- PROMPT -
Reproduce everything in the profile of Glen Ashlock from "Glen Ashlock, MS, ATP, wears" down to "Recreation & Arts program.".

- SELECTED EXTRACT -
————————

Glen Ashlock, MS, ATP, wears two hats at the Ann Arbor CIL: Director of Assistive Technology for the CIL's Assistive Technology Center (ATC), and Director of the Center's Sports, Recreation & Arts program.
As a Rehabilitation Engineer, Glen works closely with individuals with a wide variety of disabilities as they get connected to technology and devices that can make their lives better. In this role, he provides evaluations on the needs and challenges individuals are facing, makes equipment recommendations, and then works with individuals to provide training on how to use unique devices and how to effectively incorporate them into everyday life. Training topics he specializes in include work-site modification, environmental control, and computer access and literacy.
Glen started the Center's ATC in November of 1998 after working with the University of Michigan's Rehabilitation Engineering Program for over seven years. Glen earned his Master's in Bioengineering from the University of Michigan and completed a two-year clinical internship at the University of Michigan Rehabilitation Engineering Program (UMREP) in 1991. He received his Bachelor of Science degree in Engineering Mechanics with minors in Mathematics and Design from Michigan State University in 1984. Glen was certified as an Assistive Technology Practitioner in 1997 by the Rehabilitation Engineering Society of North America (RESNA) Professional Standards Board. He is a member of the RESNA educational program faculty and has taught AT courses around the world.
As Director for the Center's expanding Sports, Recreation & Arts program, Glen has been an integral part of bringing new and high quality recreational opportunities to individuals with disabilities throughout Southeast Michigan and beyond. A passionate athlete himself, Glen has participated in a wide variety of sports throughout his life and is currently a competitive handcyclist. He regularly competes in high-level adaptive sports competitions around the country and has also competed internationally as a wheelchair basketball athlete.
Since acquiring a disability in 1986, Glen has been an advocate for sports opportunities for individuals with disabilities. In his spare time he also manages the Michigan Thunderbirds Wheelchair Sports program, an organization he has been closely connected to for over 20 years. Glen has also worked with many other wheelchair sports organizations, including the Adaptive Sports and Recreation Coalition, to help facilitate sporting and disability awareness events.

————————

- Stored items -

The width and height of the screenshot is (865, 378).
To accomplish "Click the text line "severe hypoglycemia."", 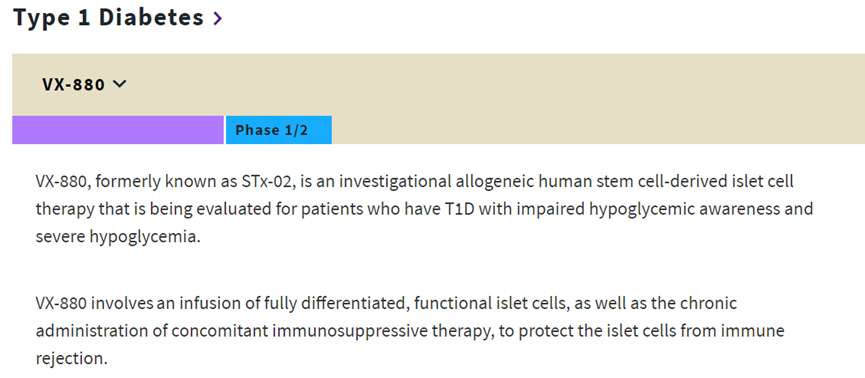I will 115,237.
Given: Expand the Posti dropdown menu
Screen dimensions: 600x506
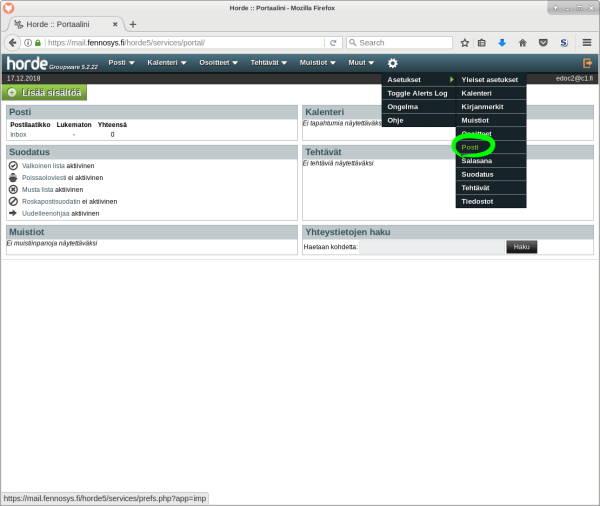Looking at the screenshot, I should tap(122, 63).
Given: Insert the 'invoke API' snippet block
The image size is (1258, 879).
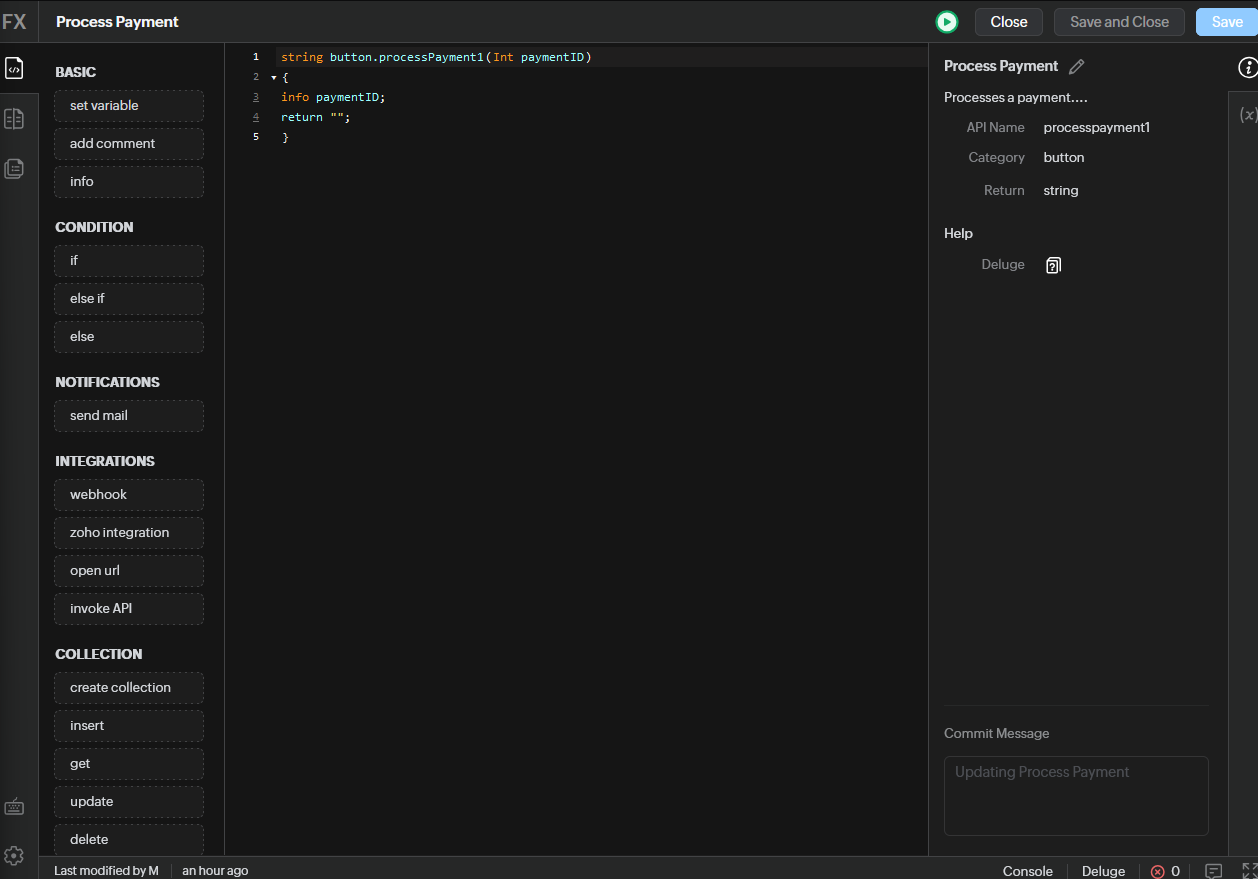Looking at the screenshot, I should tap(129, 609).
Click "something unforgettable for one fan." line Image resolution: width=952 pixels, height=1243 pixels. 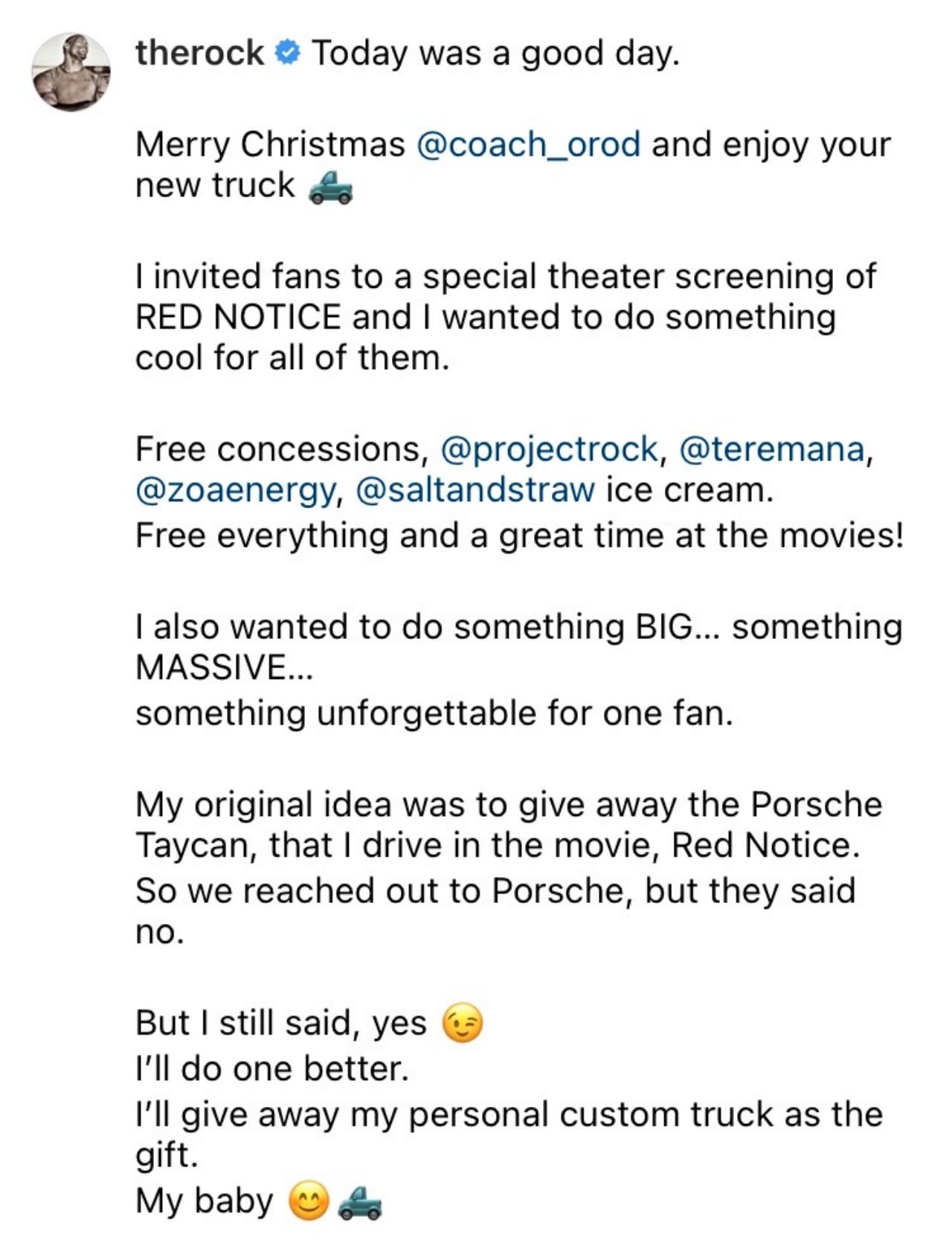pos(434,713)
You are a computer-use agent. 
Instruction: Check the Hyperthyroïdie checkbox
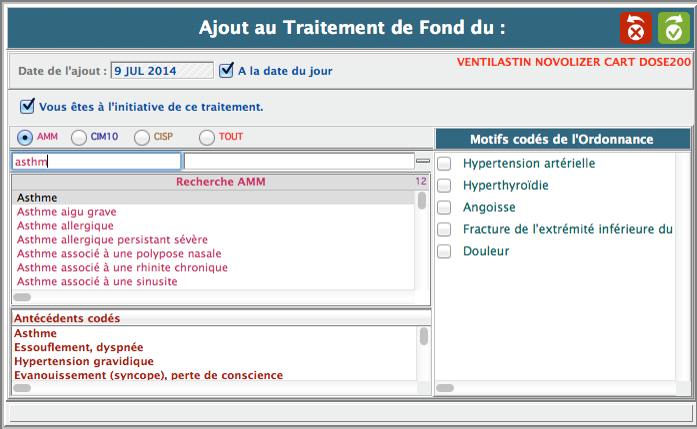445,185
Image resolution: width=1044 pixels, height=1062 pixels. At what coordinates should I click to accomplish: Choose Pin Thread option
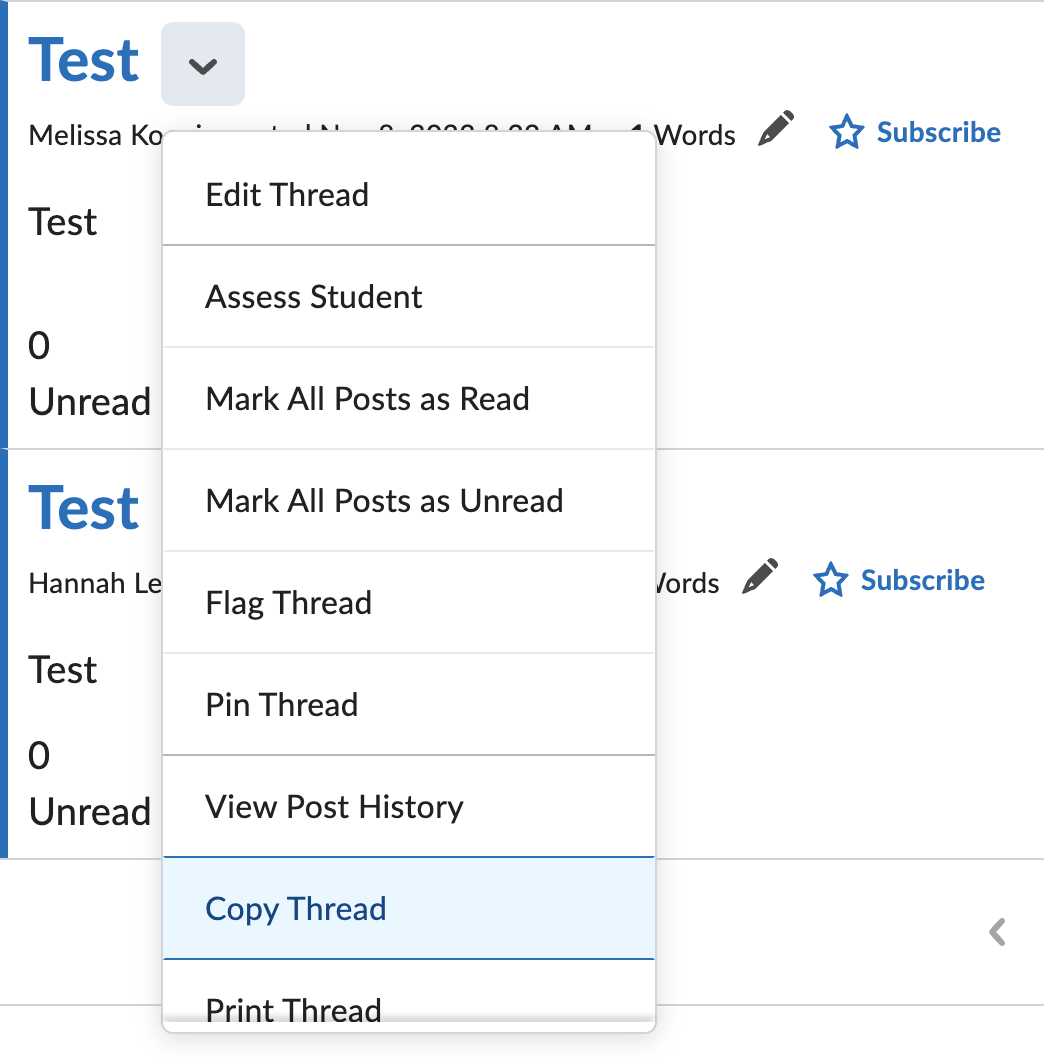pyautogui.click(x=281, y=705)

————————

- ANSWER FOR THIS EXERCISE -
Glen Ashlock, MS, ATP, wears two hats at the Ann Arbor CIL: Director of Assistive Technology for the CIL's Assistive Technology Center (ATC), and Director of the Center's Sports, Recreation & Arts program.